I am profoundly excited about the prospect i have encountered of entering into shadow work at last. I encountered this term a while ago through a seeker friend and i find it interesting now that i guess i kind of ignored it, but more recently i have also encountered some powerful practices that can take us into our shadow safely, and out the other side into light.

I am now cautiously beginning to research psychology in my haphazard way, and i am newly curious about how i can take such intellectual understanding into meditation in the hope that i can more directly experience these psychological phenomena described by the likes of Jung and Freud.

I don’t want to just learn about psychology—i want to plumb the depths of my own psychology, my ego structure and the other mechanisms of the mind that can hold us in this state of separation from our being,

because it seems clear to me now that only the light of awareness can displace the shadow.
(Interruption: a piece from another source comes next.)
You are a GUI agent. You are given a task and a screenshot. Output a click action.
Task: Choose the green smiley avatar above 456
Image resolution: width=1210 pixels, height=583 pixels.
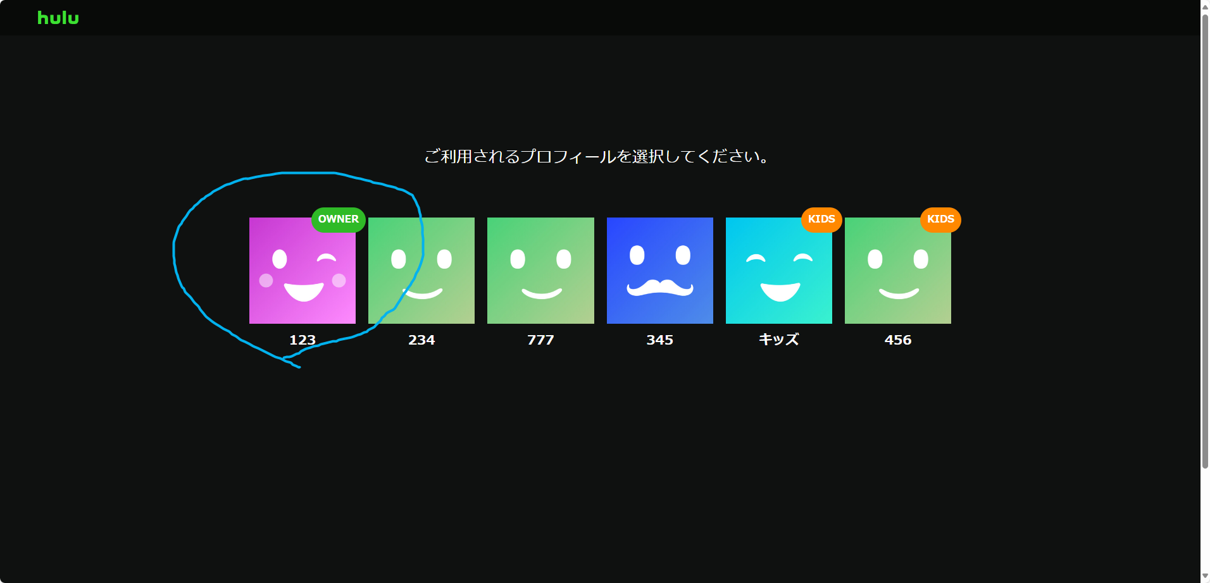coord(897,271)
Wow, just writing this brings to my eyes those tears of opening to the divine, those tears that mingle sadness with joy and come from the feeling you’re on the right track, yeah!

a departure from ego

This idea about writing, from a young writer i think was involved with Voiceworks while i was there, is dear to my heart, that “even if you don’t finish something, you’ll have always learned something”, and that it’s important to “enjoy the practice of writing as much as what comes out of it”.

I spent a long time thinking that writing was about publication—about finishing something to the extent that you could send it to an editor and they would say “Oh wow, yes!”, like they were orgasming over your words. Of course we need editors and the audience they can bring to our writing, but writing for the sake of process/practice is so much more important to me now, so much more therapeutical and valuable than publishing.

I started a novel manuscript as well, and yeah it’s unfinished, but by writing those 50 000 words that came to “nothing”, i learned a lot about myself, and that’s why i write now. If i write something that’s worth being shared, i throw it up on my blog, but otherwise, writing is more like meditation to me now, and that’s such a liberating departure from the sort of ego-driven writing i used to do, when i was trying to write to an audience of many instead of writing to an audience of one.

The Thing About John Updike

The thing about John Updike is, I found yet another inspiring post on Brain Pickings recently, about John Updike and some ideas of his about writing and death, and how various things we do (addictions, writing) are merely ways of avoiding accepting the reality of nothingness, of our imminent demise and the likelihood our death will be our extermination.

Happy stuff.

It was inspiring because I really like to think of a guy who’s dedicated himself to writing and contemplation,

and contemplation is a key qualifier to writing here, because lots of people write, but there is a way of writing purposefully and meaningfully that I think adds an extra dimension of importance to writing,

and that is to use writing as a tool for contemplation.